Dad was in hospital and the plan was to get him into a dementia unit. One day last week I went to visit him and the ward had been locked to stop him leaving. Another time he was wearing his pyjama pants as a scarf and telling me about the blizzard which would kill me.
On Saturday he needed a shower and I asked if it was possible and was told they needed clean clothes for him. There were clean singlets, shirts and underwear available but not trousers and I felt that I was being shamed so I went to the closest discount store and bought three pairs of trousers. It was quite late and I couldn't see any nurses so I dropped the trousers and hoped they would put them on him.
For me, those trousers have become a symbol of the week we have had.
Sunday lunch time I took Mum to visit and the ward was unlocked, there was a nurse stationed at the door to Dads room and I thought that must be a bad sign so I asked how he was.
We were shocked to find out that Dad had been found unresponsive in his bed with a heart rate too slow to sustain life.
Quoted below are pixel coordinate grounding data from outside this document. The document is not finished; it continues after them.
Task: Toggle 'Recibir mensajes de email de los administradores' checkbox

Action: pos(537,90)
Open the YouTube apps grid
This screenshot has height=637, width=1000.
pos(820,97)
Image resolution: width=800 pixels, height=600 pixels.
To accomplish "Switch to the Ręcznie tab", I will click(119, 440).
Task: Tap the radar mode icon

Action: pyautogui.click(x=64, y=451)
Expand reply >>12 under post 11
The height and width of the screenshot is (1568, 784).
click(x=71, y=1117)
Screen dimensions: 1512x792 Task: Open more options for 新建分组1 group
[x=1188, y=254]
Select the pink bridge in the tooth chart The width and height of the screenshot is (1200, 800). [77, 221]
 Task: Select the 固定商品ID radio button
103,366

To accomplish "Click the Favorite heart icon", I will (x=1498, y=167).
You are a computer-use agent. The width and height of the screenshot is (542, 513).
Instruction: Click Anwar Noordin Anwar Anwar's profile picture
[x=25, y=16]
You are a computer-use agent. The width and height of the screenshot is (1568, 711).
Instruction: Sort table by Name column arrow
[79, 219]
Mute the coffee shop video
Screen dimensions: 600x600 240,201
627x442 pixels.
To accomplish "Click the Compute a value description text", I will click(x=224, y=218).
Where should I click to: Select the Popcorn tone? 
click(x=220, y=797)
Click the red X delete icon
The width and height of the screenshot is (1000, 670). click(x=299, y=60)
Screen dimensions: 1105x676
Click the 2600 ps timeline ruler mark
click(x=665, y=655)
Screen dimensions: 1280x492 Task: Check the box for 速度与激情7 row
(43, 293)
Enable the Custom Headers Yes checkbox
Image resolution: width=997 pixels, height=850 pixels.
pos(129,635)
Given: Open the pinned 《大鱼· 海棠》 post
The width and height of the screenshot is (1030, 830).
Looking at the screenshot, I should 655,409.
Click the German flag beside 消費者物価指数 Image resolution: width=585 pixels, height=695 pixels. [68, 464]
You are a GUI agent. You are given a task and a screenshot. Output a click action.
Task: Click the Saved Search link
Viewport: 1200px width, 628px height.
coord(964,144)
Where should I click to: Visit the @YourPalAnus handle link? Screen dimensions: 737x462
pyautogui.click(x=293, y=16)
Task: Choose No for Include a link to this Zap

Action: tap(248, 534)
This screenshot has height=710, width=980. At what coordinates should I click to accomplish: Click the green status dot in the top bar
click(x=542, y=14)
Doctors wanted permission to implant a pace maker but we declined. Mum and I agreed that the dementia was causing such mental distress that extending life was not what we wanted to do.
And so, dad was medicated to keep his heart going long enough for goodbyes and we expected that when the drugs were stopped he would slip into a sleep and then a coma and death.
As it happened, the drugs were stopped on Monday and Dad inexplicably maintained consciousness. He was sleepy and weak but had a great day on Tuesday: reading the paper, calling friends and chatting. We thought we were seeing "the rally" and Wednesday might be the last of his days but he has gradually got stronger, is again getting out of bed and unfortunately the delusions seem to be returning. He is too well to be in hospital and we are back at the point where we need to arrange for him to go into aged care.
Dad became a palliative patient when we decided against a pace maker and so there is no monitoring and we don't know what his heart rhythmn is doing but arrythmias like his don't fix themselves so we assume it is still not working properly and he will decline. It might be a slow decline or a cardiac arrest but having maintained a death bed vigil since Sunday we have all realised that life must go on.
It's been a very strange week and who knows what will be next.